The pre-flight brief should not contain any major revelations. It serves to
snap in all players to the sortie content/ game plan. It also provides an opprtunity
for the instructor to confirm the student is prepared and ready to go and to ensure
the key how to points are covered.

Style, Tone and Level. It is important to be professional and motivated. This


will rub off on the student, and highlight that the instructor is personally interested in
their progress and undertanding. Your tone of voice should be clear, confident and
affable.

4. Pre-flight brief sequences.

When delivering a pre-flight brief the usual sequence of events is as follows :

a. Relax the student. Talk for a moent about matters not necessarily
with the trip, eg how was your weekend? ; did you enjoy your first flight
yesterday?; etc. Another method is to inroduce thesubject matter in a very
general manner, eg Hi, Bloggs, yesterday you saw how we flew a circuit out
in the area. Today were going to put that practice into action by flying
circuits here at the airfield.

b. Introduction. Use the aim to fully introduce the sequence involved.

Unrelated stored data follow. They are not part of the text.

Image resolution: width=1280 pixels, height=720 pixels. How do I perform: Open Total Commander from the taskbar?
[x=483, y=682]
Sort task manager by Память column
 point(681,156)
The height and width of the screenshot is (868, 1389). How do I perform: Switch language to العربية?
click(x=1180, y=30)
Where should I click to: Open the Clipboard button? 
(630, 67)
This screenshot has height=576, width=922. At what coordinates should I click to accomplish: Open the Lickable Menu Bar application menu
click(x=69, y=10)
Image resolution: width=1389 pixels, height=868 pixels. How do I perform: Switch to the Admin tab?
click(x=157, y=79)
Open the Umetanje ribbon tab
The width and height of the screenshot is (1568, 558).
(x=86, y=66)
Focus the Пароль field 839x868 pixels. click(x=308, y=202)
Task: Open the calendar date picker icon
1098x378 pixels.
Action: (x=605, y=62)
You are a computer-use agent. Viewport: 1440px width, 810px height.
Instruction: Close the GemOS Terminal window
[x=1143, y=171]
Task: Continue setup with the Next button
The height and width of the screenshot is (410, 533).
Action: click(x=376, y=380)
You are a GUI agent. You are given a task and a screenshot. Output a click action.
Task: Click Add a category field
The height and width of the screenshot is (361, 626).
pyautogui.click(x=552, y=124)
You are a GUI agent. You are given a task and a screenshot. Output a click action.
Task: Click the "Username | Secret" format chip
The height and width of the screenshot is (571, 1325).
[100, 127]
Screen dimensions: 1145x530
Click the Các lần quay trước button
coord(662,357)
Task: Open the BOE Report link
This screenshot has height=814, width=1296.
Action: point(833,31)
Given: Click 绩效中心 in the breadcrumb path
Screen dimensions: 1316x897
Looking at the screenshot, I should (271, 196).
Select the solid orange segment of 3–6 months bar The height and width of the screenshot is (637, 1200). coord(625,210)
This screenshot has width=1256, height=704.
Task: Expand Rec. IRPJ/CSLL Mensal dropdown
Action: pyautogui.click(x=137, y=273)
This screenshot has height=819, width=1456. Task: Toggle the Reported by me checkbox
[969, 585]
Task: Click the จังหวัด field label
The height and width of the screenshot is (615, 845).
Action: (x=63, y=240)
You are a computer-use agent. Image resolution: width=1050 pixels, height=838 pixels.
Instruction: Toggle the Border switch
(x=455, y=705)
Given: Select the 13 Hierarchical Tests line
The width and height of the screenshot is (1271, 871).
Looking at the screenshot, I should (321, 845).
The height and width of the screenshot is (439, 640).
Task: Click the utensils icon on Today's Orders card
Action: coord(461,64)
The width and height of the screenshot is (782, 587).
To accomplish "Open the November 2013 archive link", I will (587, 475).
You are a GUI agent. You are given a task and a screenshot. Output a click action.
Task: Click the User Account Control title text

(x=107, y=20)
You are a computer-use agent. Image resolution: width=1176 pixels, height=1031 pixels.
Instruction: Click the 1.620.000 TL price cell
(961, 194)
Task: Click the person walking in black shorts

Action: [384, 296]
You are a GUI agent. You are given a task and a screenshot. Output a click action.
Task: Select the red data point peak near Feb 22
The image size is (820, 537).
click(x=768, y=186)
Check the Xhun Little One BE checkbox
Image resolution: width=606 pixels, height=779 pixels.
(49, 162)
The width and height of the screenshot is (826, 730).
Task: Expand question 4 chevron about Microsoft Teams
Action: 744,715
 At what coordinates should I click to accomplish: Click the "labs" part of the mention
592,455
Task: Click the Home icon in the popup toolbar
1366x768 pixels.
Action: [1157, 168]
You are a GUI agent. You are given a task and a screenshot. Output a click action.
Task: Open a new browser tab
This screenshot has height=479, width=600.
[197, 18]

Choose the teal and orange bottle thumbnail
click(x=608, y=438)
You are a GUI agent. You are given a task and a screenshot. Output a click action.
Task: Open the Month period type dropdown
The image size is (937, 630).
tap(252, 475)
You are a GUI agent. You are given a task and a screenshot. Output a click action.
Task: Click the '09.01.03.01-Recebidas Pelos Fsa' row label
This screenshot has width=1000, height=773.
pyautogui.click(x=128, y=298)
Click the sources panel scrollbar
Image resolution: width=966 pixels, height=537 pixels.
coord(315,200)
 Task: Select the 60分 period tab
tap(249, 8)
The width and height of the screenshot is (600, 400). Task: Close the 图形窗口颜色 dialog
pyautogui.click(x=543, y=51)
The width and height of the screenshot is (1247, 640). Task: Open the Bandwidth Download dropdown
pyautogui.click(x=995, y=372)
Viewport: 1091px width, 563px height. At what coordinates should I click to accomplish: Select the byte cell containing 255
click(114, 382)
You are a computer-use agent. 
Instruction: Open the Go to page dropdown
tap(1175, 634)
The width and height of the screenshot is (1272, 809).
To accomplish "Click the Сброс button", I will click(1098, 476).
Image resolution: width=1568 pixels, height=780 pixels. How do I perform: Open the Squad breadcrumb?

Spend time if necessary to ensure the student understand the purpose of the
trip, and what skills are expected of him by the end of the sortie. The aim
should reflect the training outcomes of the sortie. Give the aim meaning in
the overall context of becoming a military pilot, eg, why do we need to know
how to manouvre on the buffet?

c. Airmanship. Relate airmanship points directly to the sequences to be


covered.

d. Considerations. Be brief when discussing the considerations, ie


pertinent points only. Ask if the student has any questions after presenting
each sequence.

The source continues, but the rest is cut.